-------- Data provided --------

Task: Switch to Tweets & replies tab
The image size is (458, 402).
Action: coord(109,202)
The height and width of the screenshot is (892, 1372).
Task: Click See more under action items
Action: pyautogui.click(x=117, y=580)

--------

• **Goal**
Copy out all of the lines above word for word, in the same order.

• **Written solution**
Task: Switch to Tweets & replies tab
The image size is (458, 402).
Action: coord(109,202)
The height and width of the screenshot is (892, 1372).
Task: Click See more under action items
Action: pyautogui.click(x=117, y=580)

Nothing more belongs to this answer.